Form: 3

Initial statement of beneficial ownership of securities

November 24, 2021

POWER OF ATTORNEY

Published on November 24, 2021

POWER OF ATTORNEY
Know all by these presents, that the undersigned hereby
constitutes and appoints each of Mark R. Shaw, Marilyn
Post, and Tim Whisler signing singly, the undersigned's
true and lawful attorney-in-fact to:
(1) execute for and on behalf of the undersigned,
in the undersigned's capacity as an Officer and/or
Director of Southwest Airlines Co. (the "Company"),
Forms 3, 4, and 5 in accordance with Section 16(a)
of the Securities Exchange Act of 1934 and the
rules thereunder;
(2) do and perform any and all acts for and on
behalf of the undersigned which may be necessary or
desirable to complete and execute any such Form 3,
4, or 5, complete and execute any amendment or
amendments thereto, and timely file such form with
the United States Securities and Exchange
Commission and any stock exchange or similar
authority; and
(3) take any other action of any type whatsoever
in connection with the foregoing which, in the
opinion of such attorney-in-fact, may be of benefit
to, in the best interest of, or legally required by,
the undersigned, it being understood that the
documents executed by such attorney-in-fact on behalf
of the undersigned pursuant to this Power of Attorney
shall be in such form and shall contain such terms and
conditions as such attorney-in-fact may approve in
such attorney-in-fact's discretion.
The undersigned hereby grants to each such
attorney-in-fact full power and authority to do and
perform any and every act and thing whatsoever
requisite, necessary, or proper to be done in the
exercise of any of the rights and powers herein
granted, as fully to all intents and purposes as
the undersigned might or could do if personally
present, with full power of substitution or
revocation, hereby ratifying and confirming
all that such attorney-in-fact, or such
attorney-in-fact's substitute or substitutes,
shall lawfully do or cause to be done by virtue
of this power of attorney and the rights and
powers herein granted.

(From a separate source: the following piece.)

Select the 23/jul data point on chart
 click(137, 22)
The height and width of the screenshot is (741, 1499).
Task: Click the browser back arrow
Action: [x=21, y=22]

The undersigned acknowledges
that the foregoing attorneys-in-fact, in serving
in such capacity at the request of the undersigned,
are not assuming, nor is the Company assuming,
any of the undersigned's responsibilities to comply
with Section 16 of the Securities Exchange Act
of 1934.
This Power of Attorney shall remain in full
force and effect until the undersigned is no
longer required to file Forms 3, 4, and 5 with
respect to the undersigned's holdings of and
transactions in securities issued by the
Company, unless earlier revoked by the
undersigned in a signed writing delivered
to the foregoing attorneys-in-fact.
IN WITNESS WHEREOF, the undersigned
has caused this Power of Attorney to be
executed as of this 23 day of November 2021.